→ **Selected text**:

■ ■ ■ ■ ■

FRANKLY: Can you give me an example of a time when you were in that situation making those kind of mistakes?

SALAS: Numerous! And I would make the same mistake again, probably. I worked on a really important project when I was at Lotus, which led to a new kind of spreadsheet. Lotus was a well-known software company- it was bought by IBM about 12 years ago. Before Excel was king, there was a product called 1-2-3 that was king of the PC software market. And then Excel came along and killed 1-2-3. I worked there on a project that came up with a whole new paradigm for spreadsheets. We invented it, this thing which we now call Pivot Tables. At the time, it was a capability of spreadsheets that nobody had. We came up with it; we built it as a product.

The product itself totally died. It won awards, we got patents, all the right trappings of a successful project, the only thing is it didn’t have revenue. So the product was cancelled within a couple of years, never having made money.

Anybody who’s been in business, who’s been an entrepreneur, can point to examples such as this. It’s not always falling in love with the gadget over worrying about the market, but often it is.

As an engineer, which I think of myself as, I’m very fond of the cool technology. But I’ve learned along the way that engineering is the easy part. Getting a product to be successful is the hard part.

■ ■ ■ ■ ■

→ **Recorded information**:

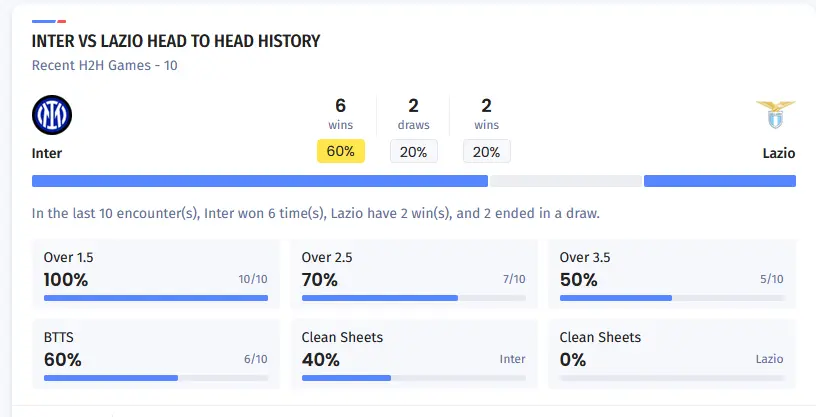Viewport: 816px width, 417px height.
Task: Select the Over 2.5 stat card
Action: (x=413, y=273)
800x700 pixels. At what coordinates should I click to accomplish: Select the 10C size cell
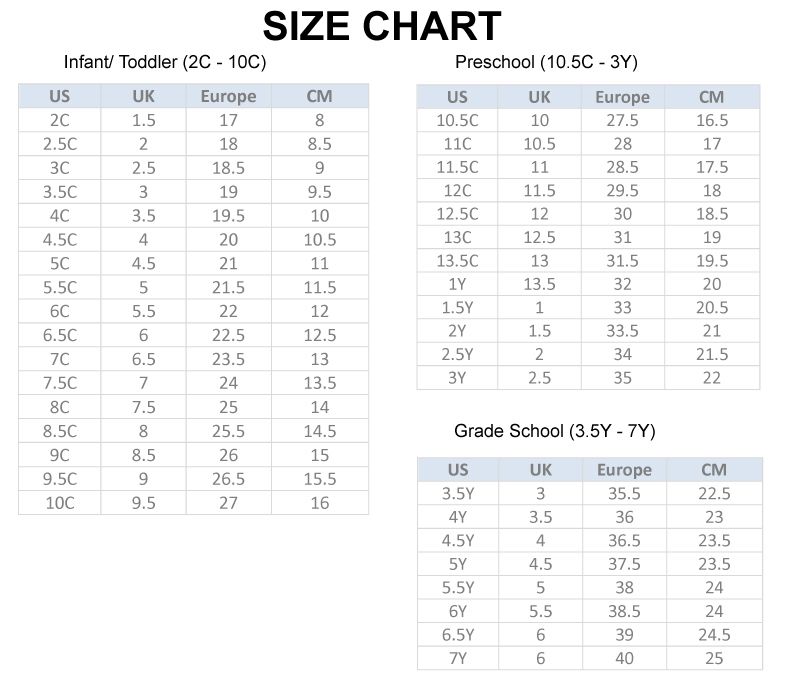pyautogui.click(x=60, y=503)
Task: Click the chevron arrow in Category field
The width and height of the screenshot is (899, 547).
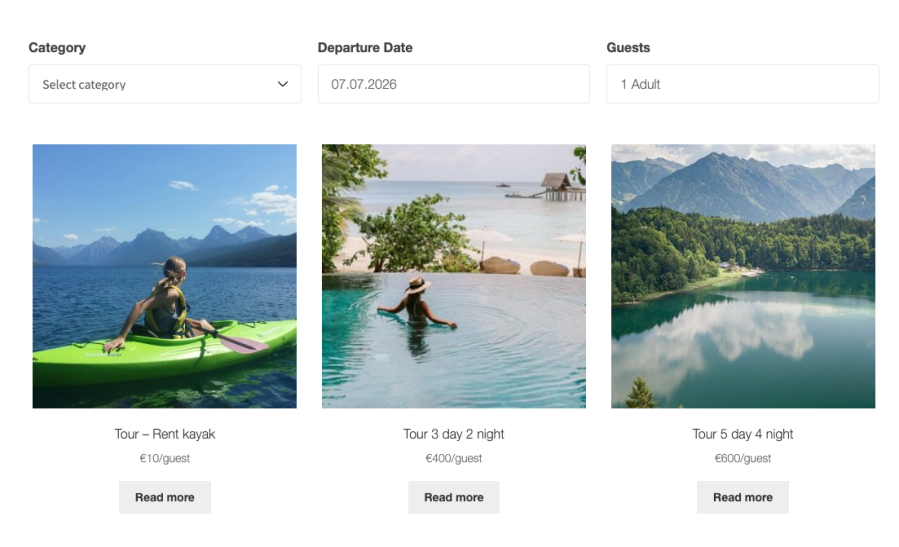Action: click(283, 84)
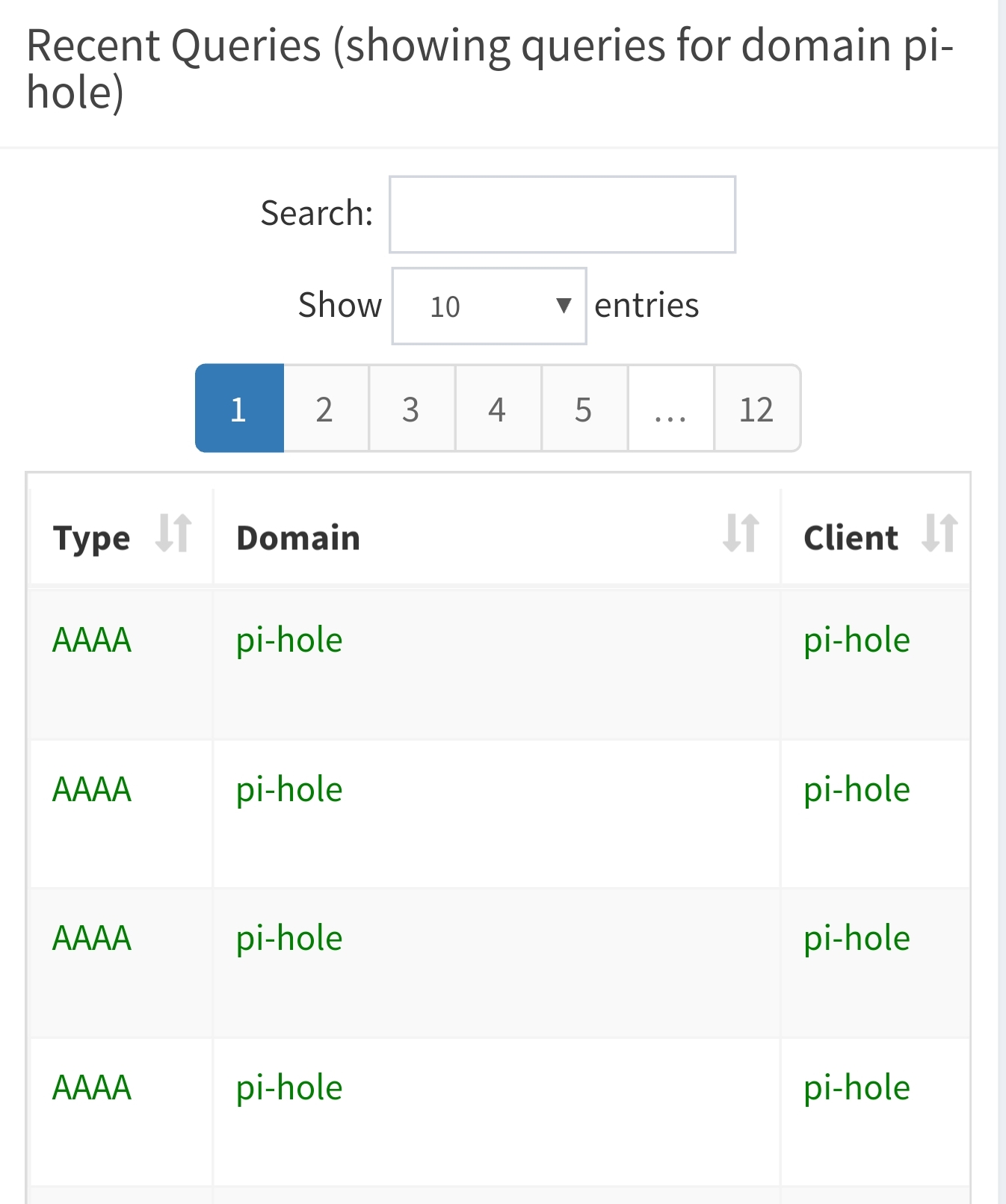The width and height of the screenshot is (1006, 1204).
Task: Sort table by Type column icon
Action: click(x=173, y=534)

■ ■ ■ ■ ■

→ **Written task 1**: Rename "chevron arrow" to "dropdown arrow" in everything from the entry line containing "Task: Click the" down through the end of the entries, both ends included, and keep all else unchanged. Leave the pictures out of your answer.
→ **Written task 2**: Take the interview about the Lotus spreadsheet project further, starting after its last sentence.
The interview about the Lotus spreadsheet project and the entries are separate, unrelated material.

→ **Exercise result 1**:
Task: Click the dropdown arrow in Category field
The width and height of the screenshot is (899, 547).
Action: click(283, 84)
The width and height of the screenshot is (1006, 1204).
Task: Sort table by Type column icon
Action: click(x=173, y=534)

→ **Exercise result 2**:
FRANKLY: You founded two startups; can you tell me about one of them?

SALAS: When I left Lotus, I partnered with a colleague of mine, Jeffrey Bier. We wanted to start a company. We had a lot of ideas: various ones that we thought were really great, but when we tried to get investment we discovered they were terrible. Then we got one that led to the creation of this company called eRoom technology. It was one of the early collaboration software products for the web. This was in 1996.

That was the product: allowing groups people who worked in different companies or different organizations to cooperate on a project. It was the two of us: he was the chief executive officer; I was the chief technology officer. We were able to get Venture Capital, and we started the company, built a product.

It took about a year and a half to get the product on the market, which nowadays is a long time, but in those days was extremely fast; it took about three and a half million dollars, which nowadays would be a lot of money to do that, but it was extremely efficient because the technology has changed so much. We released the project; first it did badly, then it did better, then it did very well. At the peak we had about 150 employees.

We almost had an IPO [initial public stock offering], when the market crashed, and our IPO was stopped at the last minute. And then Documentum, a major software company, approached us and we sold to them.

FRANKLY: Do you continue to work with either of your startups?

SALAS: No. I have my own consulting company, and that’s what I work for normally. I work with startups, with their software development teams, engineering methodology, team issues, that kind of stuff, I do consulting for startups. Now I work for Olin!

FRANKLY: Why did you decide to begin teaching?

SALAS: I didn’t decide. I had this feeling that I wanted to do it, and it took a long time to land a position, to be honest.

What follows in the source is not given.